=== Exercise material ===
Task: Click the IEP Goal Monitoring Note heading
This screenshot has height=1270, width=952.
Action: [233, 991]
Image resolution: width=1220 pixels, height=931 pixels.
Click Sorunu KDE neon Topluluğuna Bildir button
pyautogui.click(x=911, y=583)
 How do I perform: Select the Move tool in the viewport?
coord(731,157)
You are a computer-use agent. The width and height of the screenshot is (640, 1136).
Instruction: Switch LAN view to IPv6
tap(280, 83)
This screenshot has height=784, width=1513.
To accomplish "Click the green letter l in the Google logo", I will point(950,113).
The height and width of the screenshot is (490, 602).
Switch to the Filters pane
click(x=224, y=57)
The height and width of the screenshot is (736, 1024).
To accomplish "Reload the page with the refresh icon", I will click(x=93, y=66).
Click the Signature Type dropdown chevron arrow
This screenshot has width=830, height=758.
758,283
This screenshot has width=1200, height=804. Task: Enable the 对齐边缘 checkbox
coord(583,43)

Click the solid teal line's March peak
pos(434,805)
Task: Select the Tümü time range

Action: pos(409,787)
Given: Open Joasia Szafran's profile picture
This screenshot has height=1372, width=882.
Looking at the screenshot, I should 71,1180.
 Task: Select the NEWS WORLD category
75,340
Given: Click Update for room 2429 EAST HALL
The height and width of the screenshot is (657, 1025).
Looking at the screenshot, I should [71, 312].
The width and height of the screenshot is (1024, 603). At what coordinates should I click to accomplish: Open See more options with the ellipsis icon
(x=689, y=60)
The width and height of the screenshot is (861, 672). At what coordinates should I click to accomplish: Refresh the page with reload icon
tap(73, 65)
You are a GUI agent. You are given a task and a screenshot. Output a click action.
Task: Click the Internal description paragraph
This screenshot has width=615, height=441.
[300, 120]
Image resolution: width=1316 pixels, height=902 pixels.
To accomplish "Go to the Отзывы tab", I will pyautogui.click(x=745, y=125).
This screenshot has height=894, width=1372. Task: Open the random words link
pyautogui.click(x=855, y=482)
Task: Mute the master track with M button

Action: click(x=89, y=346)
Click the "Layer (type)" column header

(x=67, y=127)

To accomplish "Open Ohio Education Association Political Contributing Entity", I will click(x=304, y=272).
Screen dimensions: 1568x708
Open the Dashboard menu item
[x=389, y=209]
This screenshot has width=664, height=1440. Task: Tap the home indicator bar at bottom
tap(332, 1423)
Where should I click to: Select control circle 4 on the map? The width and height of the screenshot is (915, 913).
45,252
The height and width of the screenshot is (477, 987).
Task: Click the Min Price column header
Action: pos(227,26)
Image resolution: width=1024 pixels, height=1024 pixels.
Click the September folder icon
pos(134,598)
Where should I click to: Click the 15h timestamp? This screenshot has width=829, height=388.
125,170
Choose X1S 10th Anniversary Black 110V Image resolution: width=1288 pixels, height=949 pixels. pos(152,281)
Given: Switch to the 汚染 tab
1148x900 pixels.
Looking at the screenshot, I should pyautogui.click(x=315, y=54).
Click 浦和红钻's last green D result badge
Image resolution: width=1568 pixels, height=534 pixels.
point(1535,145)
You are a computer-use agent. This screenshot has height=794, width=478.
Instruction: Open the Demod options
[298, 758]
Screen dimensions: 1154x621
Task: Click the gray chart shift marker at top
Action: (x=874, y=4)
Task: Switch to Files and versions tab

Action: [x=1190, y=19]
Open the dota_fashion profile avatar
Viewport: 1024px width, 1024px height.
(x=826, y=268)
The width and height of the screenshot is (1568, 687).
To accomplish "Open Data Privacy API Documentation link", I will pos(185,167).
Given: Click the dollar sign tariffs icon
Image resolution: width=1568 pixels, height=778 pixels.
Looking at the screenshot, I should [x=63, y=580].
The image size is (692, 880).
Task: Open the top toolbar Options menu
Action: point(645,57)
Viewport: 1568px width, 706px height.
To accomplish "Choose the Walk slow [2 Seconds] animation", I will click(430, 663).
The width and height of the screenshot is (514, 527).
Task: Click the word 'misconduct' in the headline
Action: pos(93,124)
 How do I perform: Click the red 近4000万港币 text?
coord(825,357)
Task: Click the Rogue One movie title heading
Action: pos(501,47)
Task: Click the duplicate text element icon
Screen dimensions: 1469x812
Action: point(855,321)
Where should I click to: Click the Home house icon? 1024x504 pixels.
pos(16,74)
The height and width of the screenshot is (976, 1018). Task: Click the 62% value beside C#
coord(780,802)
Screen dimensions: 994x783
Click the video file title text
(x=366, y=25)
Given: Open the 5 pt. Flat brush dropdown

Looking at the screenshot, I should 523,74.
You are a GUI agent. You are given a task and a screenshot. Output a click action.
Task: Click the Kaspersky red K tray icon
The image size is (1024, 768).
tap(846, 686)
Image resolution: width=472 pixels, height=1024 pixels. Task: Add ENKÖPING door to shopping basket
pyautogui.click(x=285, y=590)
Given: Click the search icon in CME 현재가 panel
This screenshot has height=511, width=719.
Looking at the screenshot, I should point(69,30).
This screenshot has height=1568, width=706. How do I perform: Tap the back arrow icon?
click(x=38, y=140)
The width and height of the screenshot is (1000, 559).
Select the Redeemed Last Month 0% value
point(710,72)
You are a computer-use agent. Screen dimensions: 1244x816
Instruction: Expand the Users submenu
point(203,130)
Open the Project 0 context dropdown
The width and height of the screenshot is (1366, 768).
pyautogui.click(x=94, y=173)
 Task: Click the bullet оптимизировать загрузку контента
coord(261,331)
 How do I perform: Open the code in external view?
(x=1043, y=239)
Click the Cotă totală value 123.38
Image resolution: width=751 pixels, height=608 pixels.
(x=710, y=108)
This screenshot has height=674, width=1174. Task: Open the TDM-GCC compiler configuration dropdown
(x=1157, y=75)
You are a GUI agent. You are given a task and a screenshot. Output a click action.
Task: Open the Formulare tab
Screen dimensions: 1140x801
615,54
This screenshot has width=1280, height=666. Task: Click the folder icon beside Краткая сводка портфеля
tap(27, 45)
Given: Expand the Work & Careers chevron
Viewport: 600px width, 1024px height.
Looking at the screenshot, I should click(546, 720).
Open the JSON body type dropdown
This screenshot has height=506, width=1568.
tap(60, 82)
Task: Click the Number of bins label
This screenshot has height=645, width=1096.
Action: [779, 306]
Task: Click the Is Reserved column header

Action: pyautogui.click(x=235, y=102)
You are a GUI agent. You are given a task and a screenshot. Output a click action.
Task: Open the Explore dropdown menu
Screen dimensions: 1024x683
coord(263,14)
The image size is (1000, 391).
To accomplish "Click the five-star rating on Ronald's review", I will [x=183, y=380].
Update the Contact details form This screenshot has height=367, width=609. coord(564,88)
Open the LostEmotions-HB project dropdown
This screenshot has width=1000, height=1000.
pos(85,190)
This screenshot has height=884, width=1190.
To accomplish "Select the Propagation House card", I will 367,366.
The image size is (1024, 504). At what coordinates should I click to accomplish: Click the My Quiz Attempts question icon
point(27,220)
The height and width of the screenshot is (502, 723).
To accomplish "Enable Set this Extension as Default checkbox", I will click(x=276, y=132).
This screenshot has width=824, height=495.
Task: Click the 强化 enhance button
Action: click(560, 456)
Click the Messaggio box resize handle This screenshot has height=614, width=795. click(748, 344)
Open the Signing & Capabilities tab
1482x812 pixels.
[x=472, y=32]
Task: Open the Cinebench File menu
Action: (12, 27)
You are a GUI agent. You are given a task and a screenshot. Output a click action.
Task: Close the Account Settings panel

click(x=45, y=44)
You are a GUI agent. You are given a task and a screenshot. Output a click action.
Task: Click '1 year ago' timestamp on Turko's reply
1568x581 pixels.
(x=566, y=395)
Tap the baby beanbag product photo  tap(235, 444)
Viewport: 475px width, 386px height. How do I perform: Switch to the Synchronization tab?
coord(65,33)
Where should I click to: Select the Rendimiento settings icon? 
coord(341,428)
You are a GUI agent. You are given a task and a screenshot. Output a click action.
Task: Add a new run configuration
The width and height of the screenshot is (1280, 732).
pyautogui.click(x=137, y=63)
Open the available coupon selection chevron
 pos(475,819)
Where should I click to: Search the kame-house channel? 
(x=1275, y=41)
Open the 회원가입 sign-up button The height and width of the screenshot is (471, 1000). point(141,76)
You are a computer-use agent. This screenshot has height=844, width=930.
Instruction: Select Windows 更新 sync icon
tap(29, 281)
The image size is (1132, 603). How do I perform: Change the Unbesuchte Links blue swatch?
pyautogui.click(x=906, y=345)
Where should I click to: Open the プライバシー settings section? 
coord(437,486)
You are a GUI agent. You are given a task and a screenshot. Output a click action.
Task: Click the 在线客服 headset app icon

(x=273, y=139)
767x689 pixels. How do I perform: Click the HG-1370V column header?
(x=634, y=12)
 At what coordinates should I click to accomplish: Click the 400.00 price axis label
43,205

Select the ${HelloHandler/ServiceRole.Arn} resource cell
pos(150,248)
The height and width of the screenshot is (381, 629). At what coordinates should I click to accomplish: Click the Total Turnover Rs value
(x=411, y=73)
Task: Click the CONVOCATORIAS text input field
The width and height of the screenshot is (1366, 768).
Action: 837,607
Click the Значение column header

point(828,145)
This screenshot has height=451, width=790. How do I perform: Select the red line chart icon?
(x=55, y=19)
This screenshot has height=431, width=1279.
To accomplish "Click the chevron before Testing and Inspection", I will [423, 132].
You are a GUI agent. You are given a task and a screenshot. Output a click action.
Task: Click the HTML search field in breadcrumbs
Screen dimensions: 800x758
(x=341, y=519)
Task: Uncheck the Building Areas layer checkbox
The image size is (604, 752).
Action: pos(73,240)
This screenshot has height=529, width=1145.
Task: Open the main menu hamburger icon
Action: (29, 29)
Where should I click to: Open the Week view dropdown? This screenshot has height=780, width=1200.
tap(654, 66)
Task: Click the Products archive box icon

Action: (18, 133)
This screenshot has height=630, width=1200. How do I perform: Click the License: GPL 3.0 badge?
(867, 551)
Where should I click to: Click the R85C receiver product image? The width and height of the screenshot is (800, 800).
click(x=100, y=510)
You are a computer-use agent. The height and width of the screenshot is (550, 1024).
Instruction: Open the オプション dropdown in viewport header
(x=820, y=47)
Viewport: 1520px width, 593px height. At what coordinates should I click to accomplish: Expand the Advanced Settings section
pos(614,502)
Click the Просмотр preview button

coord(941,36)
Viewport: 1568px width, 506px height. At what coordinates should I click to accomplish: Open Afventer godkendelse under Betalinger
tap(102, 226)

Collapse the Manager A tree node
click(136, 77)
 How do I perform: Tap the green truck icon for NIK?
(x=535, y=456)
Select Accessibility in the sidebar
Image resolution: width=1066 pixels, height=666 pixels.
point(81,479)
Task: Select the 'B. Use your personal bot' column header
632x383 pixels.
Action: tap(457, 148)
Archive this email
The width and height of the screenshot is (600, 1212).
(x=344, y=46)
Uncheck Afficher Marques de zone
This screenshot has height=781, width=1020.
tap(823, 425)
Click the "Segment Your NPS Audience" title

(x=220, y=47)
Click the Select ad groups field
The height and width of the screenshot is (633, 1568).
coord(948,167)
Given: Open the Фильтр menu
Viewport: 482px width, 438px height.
===
*Action item*
Write out exactly the lines starting with the one that holds "Collapse the Manager A tree node" and running through the last line above.

*Exercise solution*
Collapse the Manager A tree node
click(136, 77)
 How do I perform: Tap the green truck icon for NIK?
(x=535, y=456)
Select Accessibility in the sidebar
Image resolution: width=1066 pixels, height=666 pixels.
point(81,479)
Task: Select the 'B. Use your personal bot' column header
632x383 pixels.
Action: tap(457, 148)
Archive this email
The width and height of the screenshot is (600, 1212).
(x=344, y=46)
Uncheck Afficher Marques de zone
This screenshot has height=781, width=1020.
tap(823, 425)
Click the "Segment Your NPS Audience" title

(x=220, y=47)
Click the Select ad groups field
The height and width of the screenshot is (633, 1568).
coord(948,167)
Given: Open the Фильтр menu
Viewport: 482px width, 438px height.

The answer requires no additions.